Result: ❌ Can't start without entities
Hybrid Search Wins
| Query Type | Vector | Keyword | Graph | Hybrid |
|---|---|---|---|---|
| Semantic | ✅ | ❌ | ⚠️ | ✅ |
| Exact match | ❌ | ✅ | ⚠️ | ✅ |
| Relationships | ⚠️ | ❌ | ✅ | ✅ |
| Average Accuracy | 72% | 68% | 71% | 89% |
2. The Three Search Methods
Method 1: Vector Search (Semantic)
from pinecone import Pinecone
from anthropic import Anthropic
pc = Pinecone(api_key="your-key")
index = pc.Index("documents")
anthropic = Anthropic()
def vector_search(query: str, top_k: int = 10) -> list:
response = anthropic.embeddings.create(
model="voyage-3",
input=query
)
query_embedding = response.embeddings[0]
results = index.query(
vector=query_embedding,
top_k=top_k,
include_metadata=True
)
return [
{
"id": match.id,
"score": match.score,
"content": match.metadata.get("content", ""),
"source": "vector"
}
for match in results.matches
]
Method 2: Keyword Search (Lexical)
from opensearchpy import OpenSearch
os_client = OpenSearch(hosts=[{"host": "localhost", "port": 9200}])
def keyword_search(query: str, top_k: int = 10) -> list:
response = os_client.search(
index="documents",
body={
"query": {
"multi_match": {
"query": query,
"fields": ["title^2", "content", "summary"],
"type": "best_fields"
}
},
"size": top_k
}
)
return [
{
"id": hit["_id"],
"score": hit["_score"],
"content": hit["_source"].get("content", ""),
"source": "keyword"
}
for hit in response["hits"]["hits"]
]
Method 3: Graph Search (Relational)
from neo4j import GraphDatabase
driver = GraphDatabase.driver("neo4j+s://xxx.neo4j.io", auth=("neo4j", "password"))
def graph_search(query: str, top_k: int = 10) -> list:
entities = extract_entities(query)
if not entities:
return []
entity_names = [e["name"] for e in entities]

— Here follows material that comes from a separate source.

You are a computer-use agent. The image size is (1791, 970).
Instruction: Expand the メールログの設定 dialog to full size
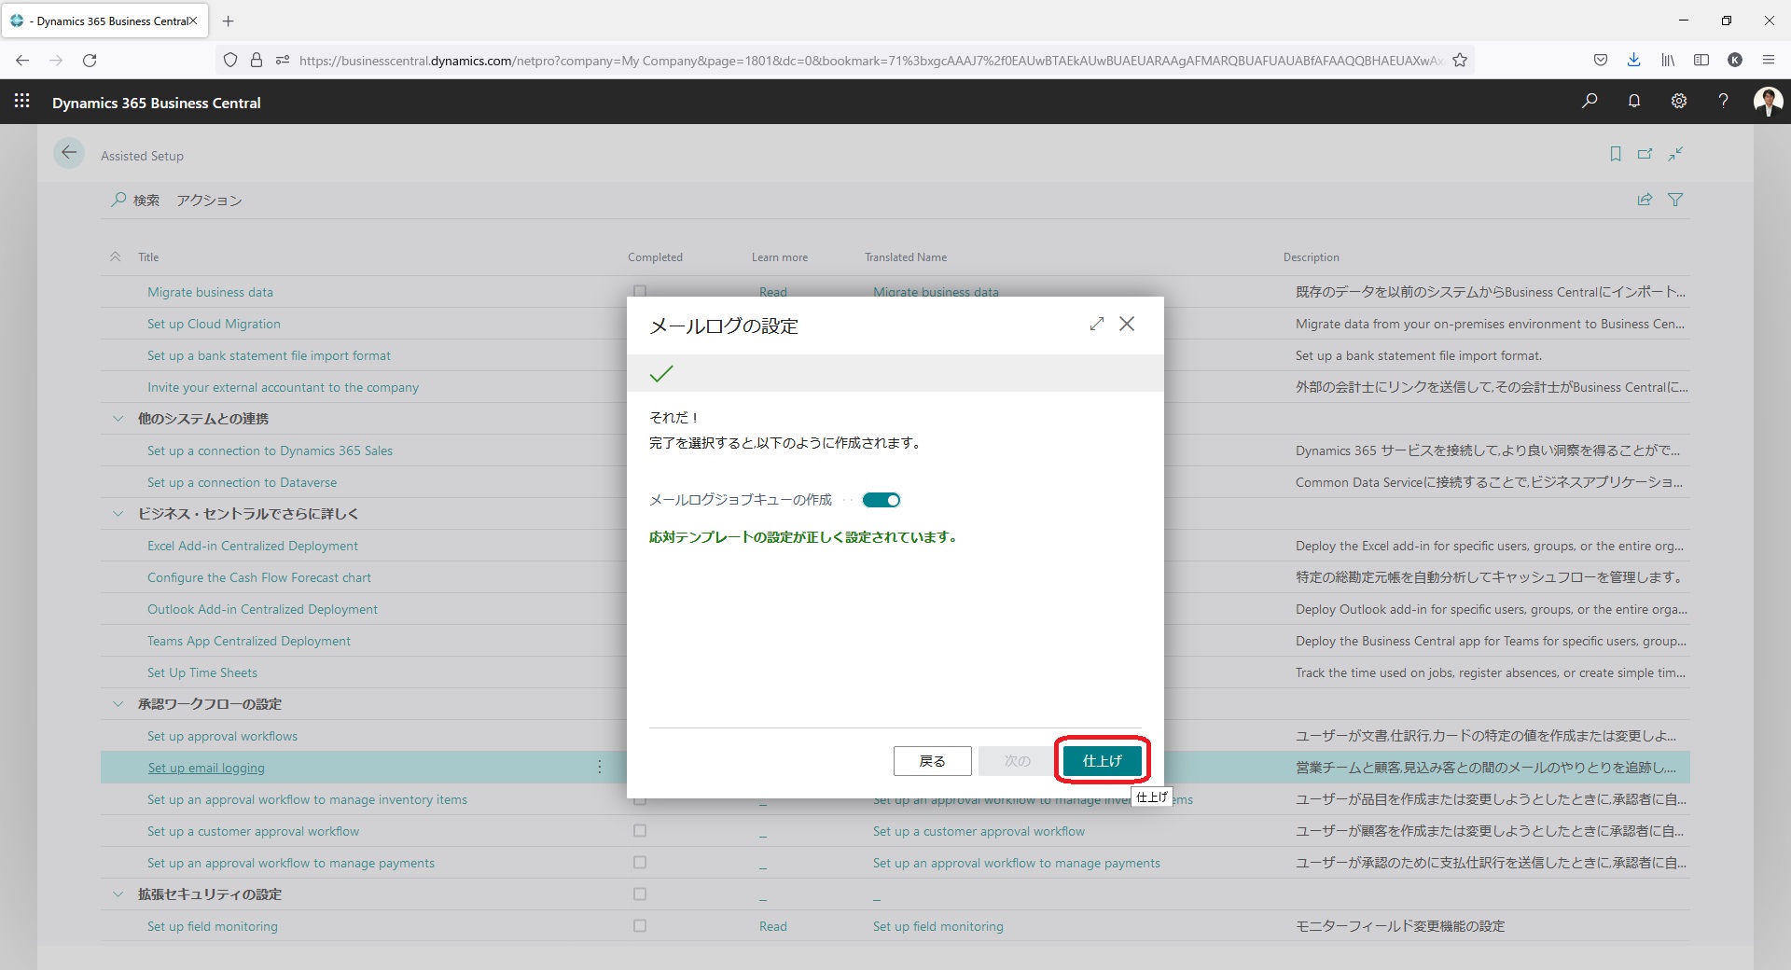pos(1096,324)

with driver.session() as session:
result = session.run("""
MATCH (e)-[r*1..2]-(related:Document)
WHERE e.name IN $names
RETURN DISTINCT related.id as id,
related.content as content,
count(r) as connection_strength
ORDER BY connection_strength DESC
LIMIT $limit
""", {"names": entity_names, "limit": top_k})
return [
{
"id": record["id"],
"score": record["connection_strength"],
"content": record["content"],
"source": "graph"
}
for record in result
]
3. Reciprocal Rank Fusion
RRF combines ranked lists by considering rank positions, not raw scores.
The Formula
RRF_score(doc) = Σ (1 / (k + rank_in_list))
Where k is typically 60 (prevents high-ranked documents from dominating).
Implementation
def reciprocal_rank_fusion(
result_lists: list[list[dict]],
weights: list[float] = None,
k: int = 60
) -> list[dict]:
if weights is None:
weights = [1.0] * len(result_lists)
total_weight = sum(weights)
weights = [w / total_weight for w in weights]
doc_scores = {}
for results, weight in zip(result_lists, weights):
for rank, doc in enumerate(results):
doc_id = doc["id"]
if doc_id not in doc_scores:
doc_scores[doc_id] = {
"doc": doc,
"rrf_score": 0,
"sources": []
}
doc_scores[doc_id]["rrf_score"] += weight / (k + rank + 1)
doc_scores[doc_id]["sources"].append(doc["source"])
ranked = sorted(
doc_scores.values(),
key=lambda x: x["rrf_score"],
reverse=True
)
return [
{
**item["doc"],
"rrf_score": item["rrf_score"],
"sources": item["sources"]
}
for item in ranked
]
4. Implementation: Vector + Keyword
Start with the most common hybrid: vector + keyword.
class HybridSearchV1:
def __init__(self, vector_store, keyword_store):
self.vector = vector_store
self.keyword = keyword_store
def search(
self,
query: str,
top_k: int = 10,
vector_weight: float = 0.6,
keyword_weight: float = 0.4
) -> list:
vector_results = self.vector.search(query, top_k=top_k * 2)
keyword_results = self.keyword.search(query, top_k=top_k * 2)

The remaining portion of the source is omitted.